WHSC1 promotes oncogenesis through regulation of NIMA-related kinase-7 in squamous cell carcinoma of the head and neck

Vassiliki Saloura, Hyun-Soo Cho, Kazuma Kiyotani, Houda Alachkar, Zhixiang Zuo, Makoto Nakakido, Tatsuhiko Tsunoda, Tanguy Seiwert, Mark Lingen, Jonathan Licht, Yusuke Nakamura, Ryuji Hamamoto
Molecular Cancer Research: MCR 2015, 13 (2): 293-304
25280969

UNLABELLED: Squamous cell carcinoma of the head and neck (SCCHN) is a relatively common malignancy with suboptimal long-term prognosis, thus new treatment strategies are urgently needed.
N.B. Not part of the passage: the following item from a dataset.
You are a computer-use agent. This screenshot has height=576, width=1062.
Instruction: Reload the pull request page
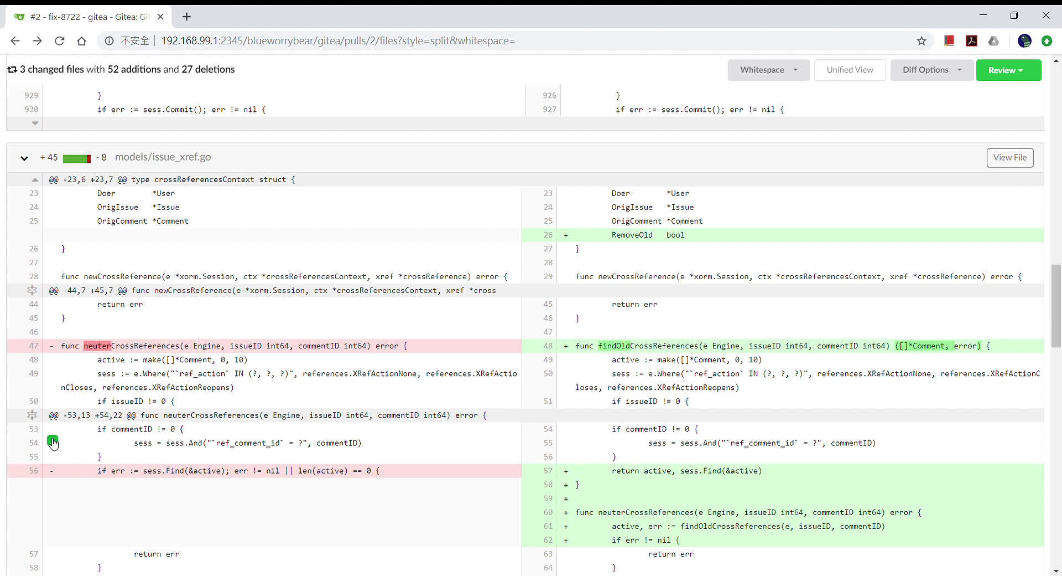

Over the last decade, histone methyltransferases (HMT) have been recognized as promising targets for cancer therapy, but their mechanism of action in most solid tumors, including SCCHN, remains to be elucidated. This study investigated the role of Wolf-Hirschhorn syndrome candidate 1 (WHSC1), an NSD family HMT, in SCCHN. Immunohistochemical analysis of locoregionally advanced SCCHN, dysplastic, and normal epithelial tissue specimens revealed that WHSC1 expression and dimethylation of histone H3 lysine 36 (H3K36me2) were significantly higher in SCCHN tissues than in normal epithelium. Both WHSC1 expression and H3K36me2 levels were significantly correlated with histologic grade. WHSC1 knockdown in multiple SCCHN cell lines resulted in significant growth suppression, induction of apoptosis, and delay of the cell-cycle progression. Immunoblot and immunocytochemical analyses in SCCHN cells demonstrated that WHSC1 induced H3K36me2 and H3K36me3. Microarray expression profile analysis revealed NIMA-related kinase-7 (NEK7) to be a downstream target gene of WHSC1, and chromatin immunoprecipitation (ChIP) assays showed that NEK7 was directly regulated by WHSC1 through H3K36me2. Furthermore, similar to WHSC1, NEK7 knockdown significantly reduced cell-cycle progression, indicating that NEK7 is a key player in the molecular pathway regulated by WHSC1.

IMPLICATIONS: WHSC1 possesses oncogenic functions in SCCHN and represents a potential molecular target for the treatment of SCCHN.